EXERCISE DESCRIPTION:
Everything from the first line of the material below through the line containing "Top 3 Online" is to be printed exactly, and nothing more.
SOURCE INFORMATION section start
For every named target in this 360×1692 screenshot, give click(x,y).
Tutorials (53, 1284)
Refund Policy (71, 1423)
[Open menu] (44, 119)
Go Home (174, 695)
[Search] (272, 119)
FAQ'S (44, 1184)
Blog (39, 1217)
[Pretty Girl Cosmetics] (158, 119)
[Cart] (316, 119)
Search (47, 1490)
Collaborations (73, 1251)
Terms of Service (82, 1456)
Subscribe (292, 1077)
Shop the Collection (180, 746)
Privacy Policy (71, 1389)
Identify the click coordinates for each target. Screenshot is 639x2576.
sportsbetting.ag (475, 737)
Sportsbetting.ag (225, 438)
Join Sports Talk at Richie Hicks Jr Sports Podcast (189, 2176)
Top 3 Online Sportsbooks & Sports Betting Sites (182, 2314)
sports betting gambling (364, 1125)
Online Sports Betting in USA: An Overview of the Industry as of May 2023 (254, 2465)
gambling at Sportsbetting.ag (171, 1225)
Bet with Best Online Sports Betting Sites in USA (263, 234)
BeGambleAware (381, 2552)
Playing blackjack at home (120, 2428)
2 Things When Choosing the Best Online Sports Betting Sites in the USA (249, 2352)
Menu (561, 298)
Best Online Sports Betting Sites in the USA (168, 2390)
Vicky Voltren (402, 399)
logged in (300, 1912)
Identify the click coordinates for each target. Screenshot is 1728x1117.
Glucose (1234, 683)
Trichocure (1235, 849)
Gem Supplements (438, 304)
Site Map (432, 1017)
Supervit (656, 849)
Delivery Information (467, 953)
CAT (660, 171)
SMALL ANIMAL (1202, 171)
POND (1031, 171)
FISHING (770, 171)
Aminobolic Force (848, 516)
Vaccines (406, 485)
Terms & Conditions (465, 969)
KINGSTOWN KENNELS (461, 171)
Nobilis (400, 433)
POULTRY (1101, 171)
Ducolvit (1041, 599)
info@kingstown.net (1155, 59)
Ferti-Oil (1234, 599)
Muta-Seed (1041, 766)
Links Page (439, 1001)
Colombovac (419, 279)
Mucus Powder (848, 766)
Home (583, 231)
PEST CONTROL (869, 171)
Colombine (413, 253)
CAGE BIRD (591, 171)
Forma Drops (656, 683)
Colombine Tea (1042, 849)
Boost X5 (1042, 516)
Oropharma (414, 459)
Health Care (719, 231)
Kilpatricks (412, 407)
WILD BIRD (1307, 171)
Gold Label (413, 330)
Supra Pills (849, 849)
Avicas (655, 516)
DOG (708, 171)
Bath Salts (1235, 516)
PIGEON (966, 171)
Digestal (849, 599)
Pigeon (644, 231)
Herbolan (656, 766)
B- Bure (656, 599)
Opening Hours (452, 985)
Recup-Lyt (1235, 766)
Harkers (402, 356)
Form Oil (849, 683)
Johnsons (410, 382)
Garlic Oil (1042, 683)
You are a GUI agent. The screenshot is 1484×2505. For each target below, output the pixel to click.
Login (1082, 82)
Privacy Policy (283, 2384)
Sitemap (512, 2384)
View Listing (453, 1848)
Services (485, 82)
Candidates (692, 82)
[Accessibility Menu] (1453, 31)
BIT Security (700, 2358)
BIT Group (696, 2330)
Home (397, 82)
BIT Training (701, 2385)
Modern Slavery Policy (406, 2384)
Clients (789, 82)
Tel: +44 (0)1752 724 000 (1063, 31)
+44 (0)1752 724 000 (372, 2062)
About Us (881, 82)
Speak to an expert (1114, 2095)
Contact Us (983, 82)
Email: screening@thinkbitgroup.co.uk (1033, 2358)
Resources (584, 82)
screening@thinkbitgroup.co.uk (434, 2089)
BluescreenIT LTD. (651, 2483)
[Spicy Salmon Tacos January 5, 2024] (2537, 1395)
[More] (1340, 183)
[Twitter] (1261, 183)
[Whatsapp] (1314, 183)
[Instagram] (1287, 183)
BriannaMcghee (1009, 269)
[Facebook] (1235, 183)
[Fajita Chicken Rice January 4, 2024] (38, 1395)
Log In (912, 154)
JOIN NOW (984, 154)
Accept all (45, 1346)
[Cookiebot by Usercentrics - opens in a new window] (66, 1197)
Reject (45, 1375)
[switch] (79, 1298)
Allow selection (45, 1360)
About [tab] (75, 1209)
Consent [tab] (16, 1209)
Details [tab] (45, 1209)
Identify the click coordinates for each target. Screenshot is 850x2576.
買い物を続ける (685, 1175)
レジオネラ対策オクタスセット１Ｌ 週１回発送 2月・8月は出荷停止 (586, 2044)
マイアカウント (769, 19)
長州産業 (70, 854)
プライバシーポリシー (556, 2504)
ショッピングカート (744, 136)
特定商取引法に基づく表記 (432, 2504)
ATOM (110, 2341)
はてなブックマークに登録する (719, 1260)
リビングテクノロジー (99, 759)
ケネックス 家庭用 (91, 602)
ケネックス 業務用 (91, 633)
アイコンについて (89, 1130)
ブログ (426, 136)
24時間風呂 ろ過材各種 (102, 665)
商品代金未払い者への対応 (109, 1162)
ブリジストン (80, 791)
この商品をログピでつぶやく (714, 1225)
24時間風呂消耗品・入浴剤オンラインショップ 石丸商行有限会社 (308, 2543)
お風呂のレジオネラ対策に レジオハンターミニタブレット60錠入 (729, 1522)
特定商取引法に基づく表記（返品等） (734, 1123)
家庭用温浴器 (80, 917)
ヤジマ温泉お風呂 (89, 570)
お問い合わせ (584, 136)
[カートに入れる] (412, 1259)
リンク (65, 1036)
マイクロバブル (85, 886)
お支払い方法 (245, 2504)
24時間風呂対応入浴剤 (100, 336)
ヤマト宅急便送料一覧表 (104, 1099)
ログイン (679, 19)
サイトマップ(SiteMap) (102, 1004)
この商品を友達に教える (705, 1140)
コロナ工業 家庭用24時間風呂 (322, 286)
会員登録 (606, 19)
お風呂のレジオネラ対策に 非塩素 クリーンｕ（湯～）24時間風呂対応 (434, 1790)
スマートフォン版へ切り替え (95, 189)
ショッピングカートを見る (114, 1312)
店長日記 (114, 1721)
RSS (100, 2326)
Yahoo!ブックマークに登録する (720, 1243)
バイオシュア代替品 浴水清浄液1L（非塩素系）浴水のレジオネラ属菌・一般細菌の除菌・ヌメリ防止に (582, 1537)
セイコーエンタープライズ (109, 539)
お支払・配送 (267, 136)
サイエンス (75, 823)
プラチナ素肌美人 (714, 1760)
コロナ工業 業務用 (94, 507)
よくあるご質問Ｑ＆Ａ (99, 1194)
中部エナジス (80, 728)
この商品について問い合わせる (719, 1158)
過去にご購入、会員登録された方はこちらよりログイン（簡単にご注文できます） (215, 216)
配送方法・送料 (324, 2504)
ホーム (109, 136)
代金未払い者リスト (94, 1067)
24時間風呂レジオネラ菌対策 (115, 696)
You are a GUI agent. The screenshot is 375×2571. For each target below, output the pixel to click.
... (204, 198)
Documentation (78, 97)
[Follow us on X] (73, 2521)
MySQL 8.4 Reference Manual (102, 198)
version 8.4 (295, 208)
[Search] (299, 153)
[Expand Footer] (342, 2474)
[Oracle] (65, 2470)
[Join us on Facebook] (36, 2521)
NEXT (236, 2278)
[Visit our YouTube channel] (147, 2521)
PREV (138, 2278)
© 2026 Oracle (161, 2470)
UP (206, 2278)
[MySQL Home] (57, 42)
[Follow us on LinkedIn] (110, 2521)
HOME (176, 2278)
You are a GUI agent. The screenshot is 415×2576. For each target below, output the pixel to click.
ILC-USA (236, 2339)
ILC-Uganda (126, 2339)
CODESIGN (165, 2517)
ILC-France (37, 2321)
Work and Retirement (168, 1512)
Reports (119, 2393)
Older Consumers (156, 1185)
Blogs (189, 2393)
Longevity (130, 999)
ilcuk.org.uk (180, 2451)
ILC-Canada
SOURCE INFORMATION section end
WRITTEN SOLUTION:
For every named target in this 360×1692 screenshot, give click(x,y).
Tutorials (53, 1284)
Refund Policy (71, 1423)
[Open menu] (44, 119)
Go Home (174, 695)
[Search] (272, 119)
FAQ'S (44, 1184)
Blog (39, 1217)
[Pretty Girl Cosmetics] (158, 119)
[Cart] (316, 119)
Search (47, 1490)
Collaborations (73, 1251)
Terms of Service (82, 1456)
Subscribe (292, 1077)
Shop the Collection (180, 746)
Privacy Policy (71, 1389)
Identify the click coordinates for each target. Screenshot is 639x2576.
sportsbetting.ag (475, 737)
Sportsbetting.ag (225, 438)
Join Sports Talk at Richie Hicks Jr Sports Podcast (189, 2176)
Top 3 Online Sportsbooks & Sports Betting Sites (182, 2314)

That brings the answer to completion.